La historia táctica de este partido fue la de una presión paciente encontrándose con una resistencia resuelta. Manchester City acorraló a Leeds con su dominio posicional característico, reciclando posesión y sondeando espacios, mientras que el equipo de Daniel Farke se mantuvo compacto y buscó explotar las transiciones. Durante largos períodos, el plan funcionó —hasta que un momento de calidad de Rayan Aït-Nouri desbarató toda esa disciplina defensiva justo antes del descanso.
El momento decisivo llegó en el minuto 45 cuando Aït-Nouri realizó un centro preciso desde la banda izquierda que encontró a Semenyo llegando al primer palo. El delantero necesitó apenas un toque para dirigir el balón al centro de la portería desde muy corta distancia, sin dejar oportunidad a Karl Darlow. Fue un gol nacido de la paciencia — City había presionado y presionado, y cuando finalmente llegó la ocasión, la aprovecharon con eficiencia despiadada.
Antes, en el segundo 40 del partido, Nico O'Reilly había estado cerca de romper el empate aún más pronto. El mediocampista conectó un centro de Matheus Nunes con un cabezazo firme desde el centro del área, pero Darlow estuvo a la altura, realizando una parada cómoda en el centro de su portería. Fue un presagio de lo que vendría del portero del Leeds, quien realizaría cuatro paradas a lo largo de los noventa minutos en lo que supuso una actuación discretamente heroica.
En la segunda mitad, Leeds creció en el partido con intención genuina. Brenden Aaronson puso a prueba la defensa del City con un disparo bloqueado desde fuera del área en el minuto 48, y Dominic Calvert-Lewin forzó otro bloqueo desde corta distancia apenas un minuto después. A pesar de 14 intentos —igualando el total del City— Leeds logró apenas dos remates a portería, una estadística que captura tanto su trabajo como su desperdicio frente a gol.
El City tampoco estuvo exento de despilfarro. Omar Marmoush desaprovechó una ocasión de oro en el minuto 62, sacando desviado un disparo con la izquierda desde dentro del área pequeña después de ser asistido por Rúben Dias. Rodri y Rayan Cherki también vieron bloqueados sus intentos cuando los visitantes presionaban en busca de un segundo gol que hubiera sentenciado el encuentro. El cabezazo de Marc Guéhi desde corta distancia en el minuto 72 fue rechazado por Darlow —los reflejos del portero mantuvieron vivas las esperanzas del Leeds ya entrada la segunda mitad.
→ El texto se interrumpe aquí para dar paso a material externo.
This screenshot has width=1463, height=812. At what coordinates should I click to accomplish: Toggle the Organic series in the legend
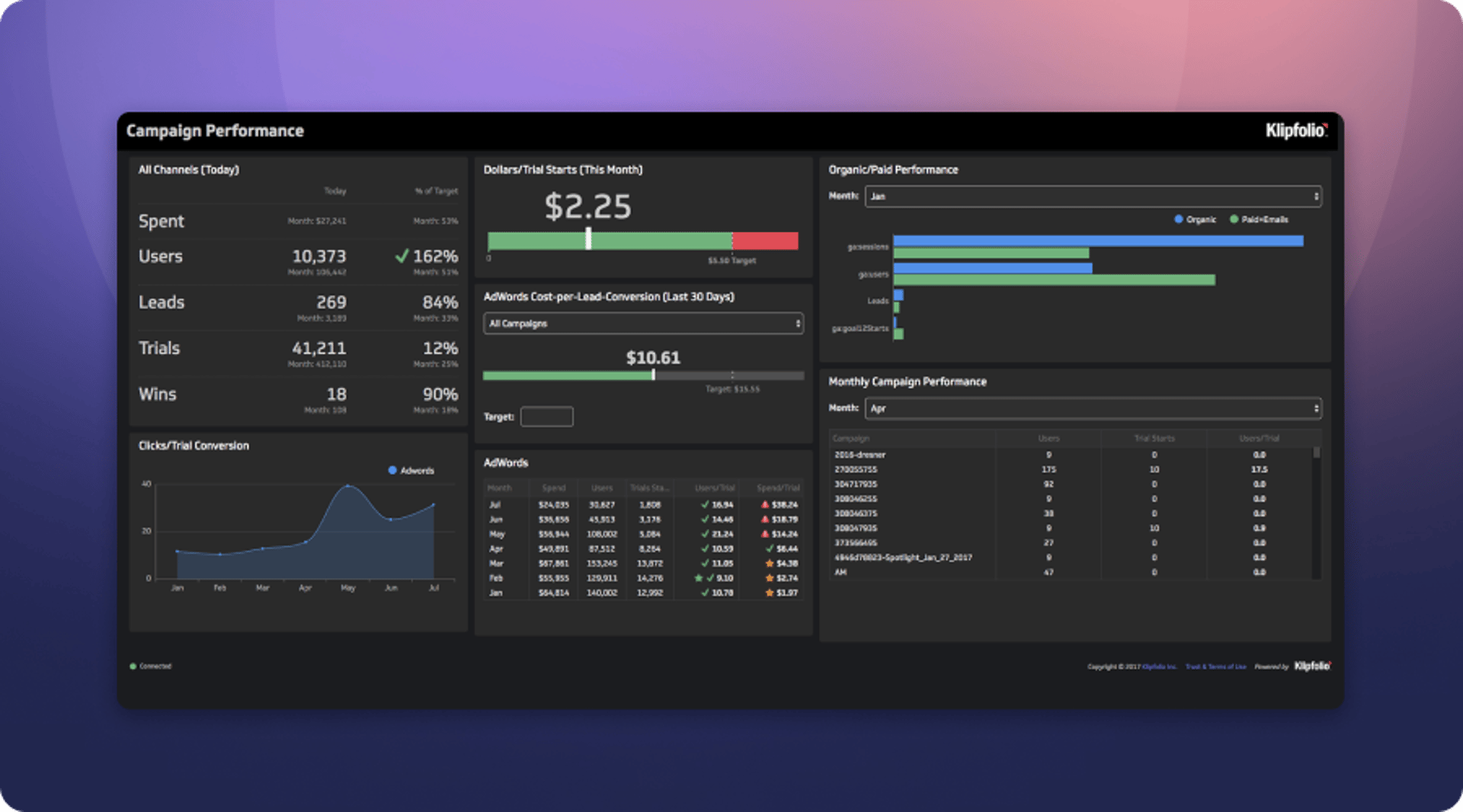(1195, 219)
Los últimos compases se tornaron cada vez más tensos conforme la desesperación se apoderó del encuentro. Savinho vio la tarjeta amarilla en el minuto 90 por una entrada temeraria, y Aït-Nouri también recibió cartulina amarilla momentos después, con la disciplina del City desmoronándose mientras Leeds presionaba desesperadamente en busca del empate. Jaka Bijol, introducido como suplente en el minuto 87, estuvo agonizantemente cerca con un cabezazo desde el córner de Anton Stach que se marchó rozando el poste en un último instante de esperanza.
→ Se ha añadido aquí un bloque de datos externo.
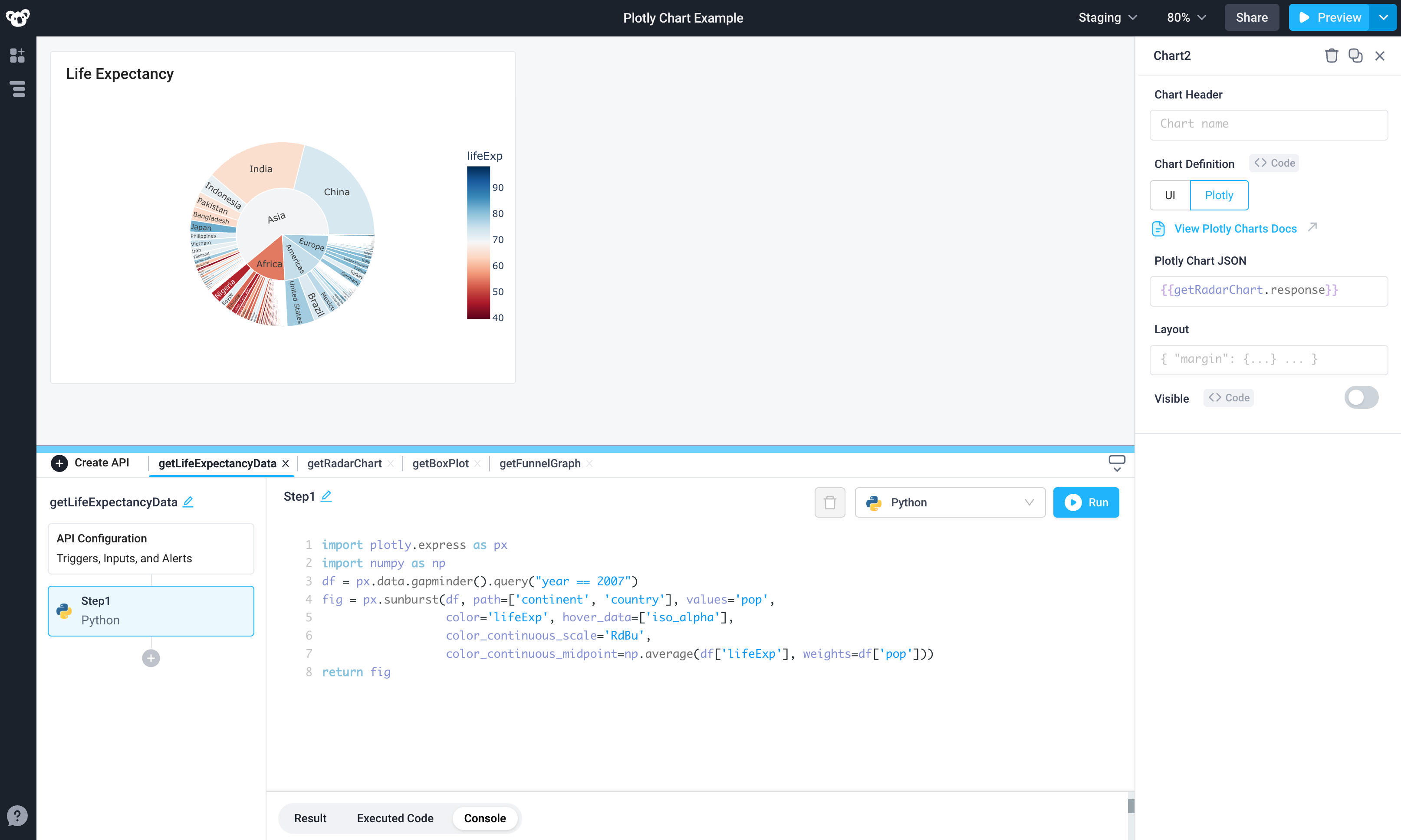This screenshot has width=1401, height=840.
Task: Open View Plotly Charts Docs link
Action: 1235,229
Lo que las estadísticas no capturan completamente es la ferocidad con la que Leeds compitió durante los noventa minutos. Tres tarjetas amarillas para City —incluyendo una para el portero Gianluigi Donnarumma en el minuto 85— hablaban de la presión sostenida que los locales ejercieron en el último cuarto de hora. Ethan Ampadu avanzó repetidamente con propósito, y la entrada de Wilfried Gnonto y Daniel James desde el banquillo inyectó ritmo genuino en los ataques del Leeds, aunque el producto final siguió siendo esquivo. Su organización defensiva, dirigida por una defensa comprometida, frustró las ambiciones ofensivas de City durante largos tramos y casi les permite conseguir un punto que hubieran apreciado.
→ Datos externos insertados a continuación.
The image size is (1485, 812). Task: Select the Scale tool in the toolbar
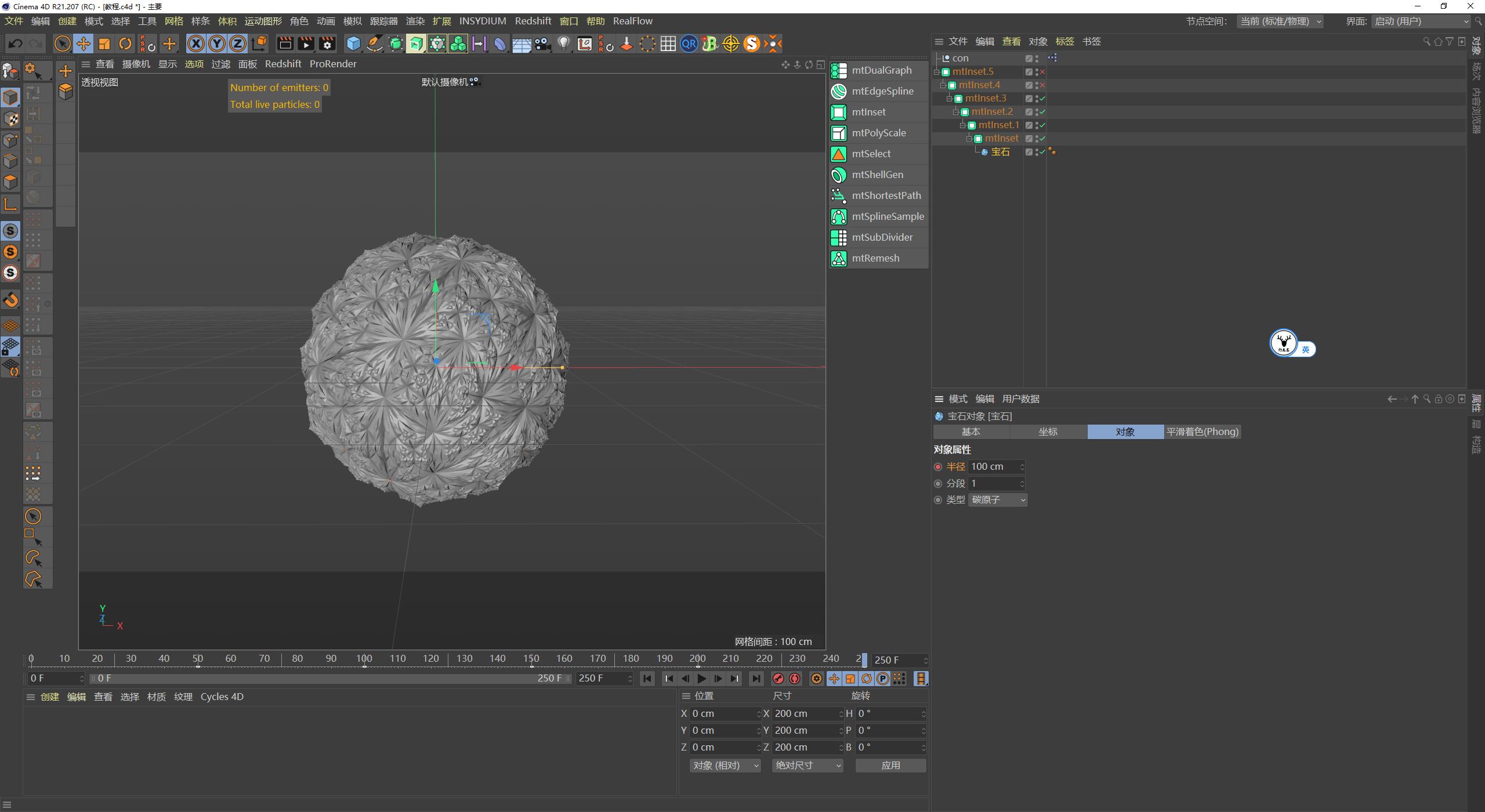(x=104, y=44)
Manchester City puede encarar su encuentro ante Nottingham Forest el 4 de marzo con una renovada confianza e impulso en su lucha por el título, mientras que Leeds debe reagruparse rápidamente —reciben a Sunderland en la misma fecha, desesperados por sumar puntos en su batalla por alejarse de la zona de descenso y recuperar la confianza de un equipo que lucha por la supervivencia.